--- start of Records for the exercise ---

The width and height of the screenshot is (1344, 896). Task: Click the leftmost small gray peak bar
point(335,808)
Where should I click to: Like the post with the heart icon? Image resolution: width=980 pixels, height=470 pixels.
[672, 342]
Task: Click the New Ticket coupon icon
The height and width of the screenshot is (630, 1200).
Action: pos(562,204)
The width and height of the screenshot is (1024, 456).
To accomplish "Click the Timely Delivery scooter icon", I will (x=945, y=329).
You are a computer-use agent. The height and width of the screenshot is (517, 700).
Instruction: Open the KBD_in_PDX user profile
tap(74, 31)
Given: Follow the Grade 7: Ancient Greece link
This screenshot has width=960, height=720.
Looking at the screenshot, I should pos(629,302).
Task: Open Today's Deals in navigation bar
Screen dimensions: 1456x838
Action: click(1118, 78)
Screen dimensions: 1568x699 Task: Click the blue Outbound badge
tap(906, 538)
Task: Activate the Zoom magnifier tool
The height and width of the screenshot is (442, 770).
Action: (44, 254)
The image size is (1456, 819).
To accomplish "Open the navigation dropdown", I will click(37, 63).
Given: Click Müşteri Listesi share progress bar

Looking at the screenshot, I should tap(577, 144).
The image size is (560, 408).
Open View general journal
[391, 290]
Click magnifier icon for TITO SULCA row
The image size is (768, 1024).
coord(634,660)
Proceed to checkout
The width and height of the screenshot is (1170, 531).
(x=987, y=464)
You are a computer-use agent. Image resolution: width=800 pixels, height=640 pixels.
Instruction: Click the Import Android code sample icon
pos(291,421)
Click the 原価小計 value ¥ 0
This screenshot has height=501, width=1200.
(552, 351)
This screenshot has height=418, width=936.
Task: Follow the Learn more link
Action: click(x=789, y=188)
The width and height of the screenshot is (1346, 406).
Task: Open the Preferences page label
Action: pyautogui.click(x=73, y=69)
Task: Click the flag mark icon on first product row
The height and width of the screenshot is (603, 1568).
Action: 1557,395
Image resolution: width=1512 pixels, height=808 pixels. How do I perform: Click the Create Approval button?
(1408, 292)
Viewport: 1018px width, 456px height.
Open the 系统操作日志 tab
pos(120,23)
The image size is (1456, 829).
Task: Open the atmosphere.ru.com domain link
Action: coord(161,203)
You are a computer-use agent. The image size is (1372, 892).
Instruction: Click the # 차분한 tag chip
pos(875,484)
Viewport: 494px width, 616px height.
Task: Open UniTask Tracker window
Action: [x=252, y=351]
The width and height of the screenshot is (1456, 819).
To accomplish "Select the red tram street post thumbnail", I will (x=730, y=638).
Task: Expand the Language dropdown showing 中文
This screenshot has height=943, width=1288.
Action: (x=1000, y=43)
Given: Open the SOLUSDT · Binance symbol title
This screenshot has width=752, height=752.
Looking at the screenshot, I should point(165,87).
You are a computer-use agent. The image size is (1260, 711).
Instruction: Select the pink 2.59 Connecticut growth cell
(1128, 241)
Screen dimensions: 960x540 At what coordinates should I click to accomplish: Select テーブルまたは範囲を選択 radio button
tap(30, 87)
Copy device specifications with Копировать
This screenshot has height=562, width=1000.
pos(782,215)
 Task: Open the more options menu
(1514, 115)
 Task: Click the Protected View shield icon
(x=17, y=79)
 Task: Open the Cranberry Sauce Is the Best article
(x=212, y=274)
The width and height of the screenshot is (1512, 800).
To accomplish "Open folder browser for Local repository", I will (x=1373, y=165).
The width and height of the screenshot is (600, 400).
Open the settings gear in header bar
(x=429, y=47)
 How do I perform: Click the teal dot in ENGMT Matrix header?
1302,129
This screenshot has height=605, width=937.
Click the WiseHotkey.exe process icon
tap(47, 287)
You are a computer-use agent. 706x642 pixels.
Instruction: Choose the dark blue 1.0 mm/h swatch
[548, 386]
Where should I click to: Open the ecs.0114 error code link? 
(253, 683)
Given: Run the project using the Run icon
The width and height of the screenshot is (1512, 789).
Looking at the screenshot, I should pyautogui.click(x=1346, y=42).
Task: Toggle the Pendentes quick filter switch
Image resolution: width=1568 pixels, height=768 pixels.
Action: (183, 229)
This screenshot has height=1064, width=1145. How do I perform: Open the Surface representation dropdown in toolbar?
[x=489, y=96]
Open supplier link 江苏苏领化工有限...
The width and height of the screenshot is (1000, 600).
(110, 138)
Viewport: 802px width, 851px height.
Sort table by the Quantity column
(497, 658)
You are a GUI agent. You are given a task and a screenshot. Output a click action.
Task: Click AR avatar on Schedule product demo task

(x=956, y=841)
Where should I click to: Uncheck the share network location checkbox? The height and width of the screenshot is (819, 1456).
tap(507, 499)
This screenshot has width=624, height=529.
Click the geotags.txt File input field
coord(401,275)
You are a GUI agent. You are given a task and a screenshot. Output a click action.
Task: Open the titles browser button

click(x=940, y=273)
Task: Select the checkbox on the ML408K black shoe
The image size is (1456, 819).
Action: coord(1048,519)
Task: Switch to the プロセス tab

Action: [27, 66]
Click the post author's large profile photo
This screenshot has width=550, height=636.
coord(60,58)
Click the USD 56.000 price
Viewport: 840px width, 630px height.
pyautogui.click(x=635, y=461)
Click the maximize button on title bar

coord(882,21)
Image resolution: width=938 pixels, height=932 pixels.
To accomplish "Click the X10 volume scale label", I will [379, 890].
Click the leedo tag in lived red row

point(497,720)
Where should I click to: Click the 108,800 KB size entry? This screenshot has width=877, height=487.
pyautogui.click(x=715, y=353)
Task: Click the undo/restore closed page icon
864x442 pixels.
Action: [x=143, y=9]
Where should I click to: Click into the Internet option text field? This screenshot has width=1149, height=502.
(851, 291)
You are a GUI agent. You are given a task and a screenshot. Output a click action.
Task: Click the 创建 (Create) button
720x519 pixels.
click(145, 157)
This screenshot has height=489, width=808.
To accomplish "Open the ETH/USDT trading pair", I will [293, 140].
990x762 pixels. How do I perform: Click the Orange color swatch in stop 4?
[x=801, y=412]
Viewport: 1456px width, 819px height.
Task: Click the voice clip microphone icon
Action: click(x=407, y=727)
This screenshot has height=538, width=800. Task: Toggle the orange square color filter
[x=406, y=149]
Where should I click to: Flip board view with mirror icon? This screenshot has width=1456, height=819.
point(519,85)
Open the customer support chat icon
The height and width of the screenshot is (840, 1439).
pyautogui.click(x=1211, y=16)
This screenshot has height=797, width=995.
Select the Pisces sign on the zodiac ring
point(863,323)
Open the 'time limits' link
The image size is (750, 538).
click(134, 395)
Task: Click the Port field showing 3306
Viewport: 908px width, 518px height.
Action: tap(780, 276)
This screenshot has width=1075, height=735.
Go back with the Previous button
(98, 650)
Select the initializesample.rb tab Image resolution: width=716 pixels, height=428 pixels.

--- end of Records for the exercise ---

What is needed
Report how many lines of the data contain the string "link". Give only the number.

Final result
6